Disk: The size of disk storage required is primarily dictated by the size of the database. If you’ll be installing the database on a separate server from the other CleanSpeak services a 20 GB disk is sufficient. If you’ll be persisting content, the server where the database is installed should have a minimum of 64 GB of storage and you should favor SSD disks whenever possible. You will also need to increase your database server specs as the amount of content you will be persisting increases.
Variables to consider:
How much content will you be persisting and for how long? The size of your database will directly be impacted by these variables. Is this bare metal or virtualized in AWS or another cloud provider? Network and storage performance can be very low on virtualized resources. Specifically IOPS can be much lower on a virtualized servers than on bare metal servers.
Does the database server have adequate RAM to keep all indexes in memory? As the size of your database grows the size of the indexes will increase. Once they cannot fit into RAM the database performance will suffer drastically.
1.1. AWS Considerations
When running CleanSpeak in a cloud environment such as Amazon Web Services (AWS) be aware that virtualized storage access and shared CPUs can be slower than bare metal. For a production deployment we recommend an
m3.large EC2 instance as a minimum. If you’re deploying development and staging environments CleanSpeak will run fine on a
m3.medium albeit a bit slower.
2. Operating System
CleanSpeak is capable of running on most modern operating systems. Below is a list of the supported operating systems.

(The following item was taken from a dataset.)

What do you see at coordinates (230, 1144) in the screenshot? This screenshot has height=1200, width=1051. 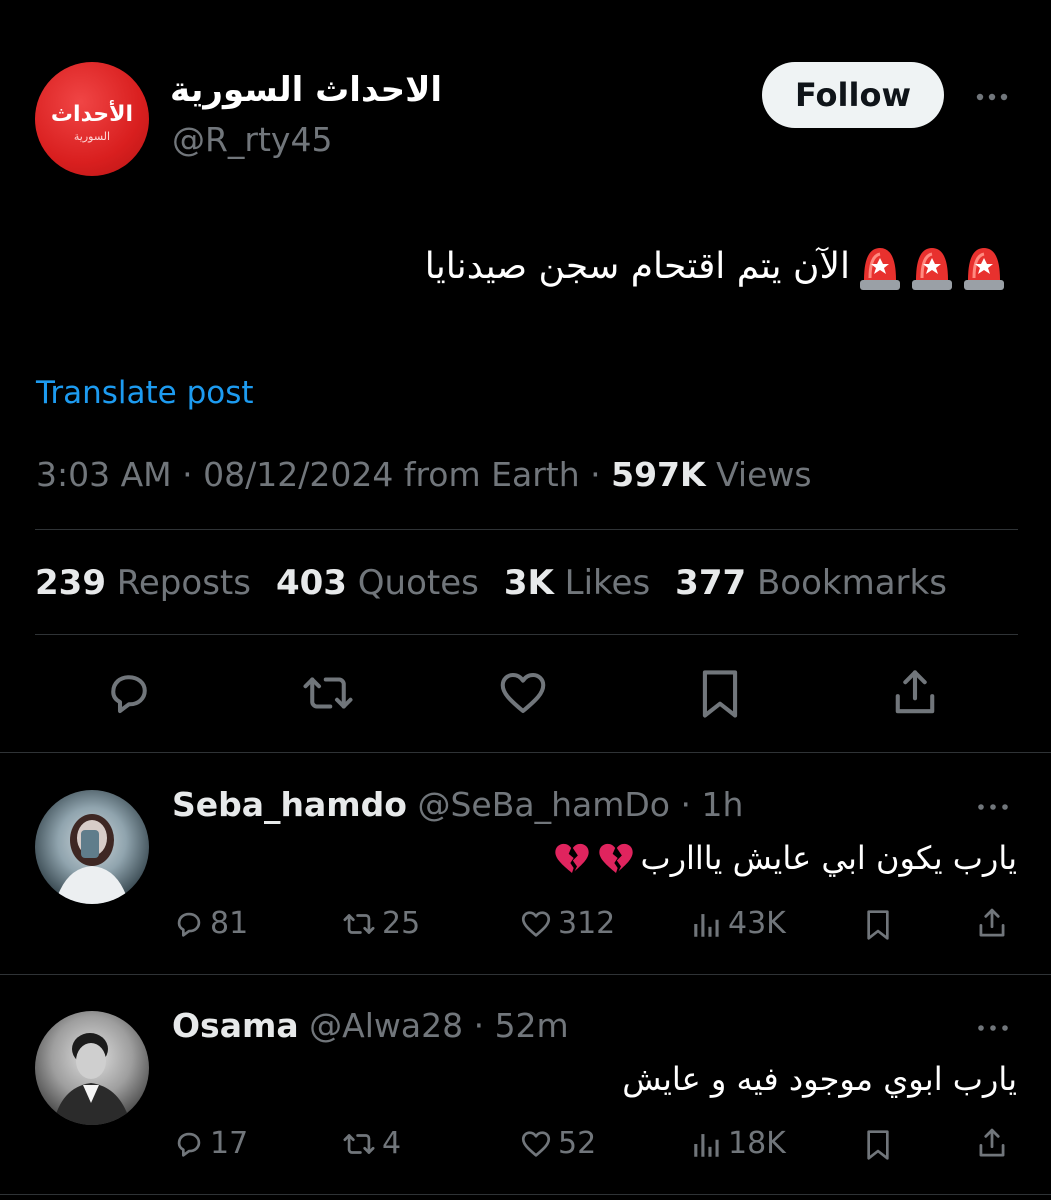 I see `reply-count: 17` at bounding box center [230, 1144].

Linux - all distributions (64-bit)
Mac OS X 10.8 (Mountain Lion) or newer
Windows Server 2008 SP2 (64-bit) w/ Windows Management Framework 3.0 or newer
Windows Server 2008 R2 (64-bit) w/ Windows Management Framework 3.0 or newer
Windows 7 SP1 (64-bit) w/ Windows Management Framework 3.0 or newer
Many other operating systems are capable of running the CleanSpeak, but are not officially supported. Any operating system capable of running Java version 1.8 or higher should be capable of running CleanSpeak.
If you install CleanSpeak via the ZIP package prior to version 3.1.4, you must install Java JDK 1.8 manually. If you’re using CleanSpeak version 3.1.4 or later, Java is bundled in the downloaded package and there is no additional configuration required.
CleanSpeak supports the following two databases.
MySQL 5.5.4 or higher
MySQL 8 is not yet supported
PostgreSQL 9.1 or higher
If you’re planning your architecture for high availability, we recommend separating the CleanSpeak web services and database onto different servers. CleanSpeak is comprised of a database and three web services: the Search Engine, WebService (API) and the Management Interface. Each of these components communicates through a network connection so they can run on the same server or separate servers to accommodate availability requirements.
A common enterprise topology example is provided below. In this example a load balancer is used to distribute the API requests between two instances of the CleanSpeak WebService. Each WebService and Management Interface server has a connection to the same database. Only one server is running the CleanSpeak Management Interface as this service does not usually need to be redundant. The CleanSpeak Management Interface is how CleanSpeak is configured and also how moderators manage content and users. If this crashes, most companies can simply restart the server and manage a small amount of downtime. Not that the CleanSpeak WebService, where all the filtering logic resides and this is also where your application will integrate with CleanSpeak, will continue to operate even if the CleanSpeak Management Interface is not available. The database can be clustered or if you’re using something like Amazon RDS, there is some inherent redundancy already built into the system.
CleanSpeak utilizes Elastic Search which natively supports clustering. This service may also be horizontally scaled for redundancy and performance reasons.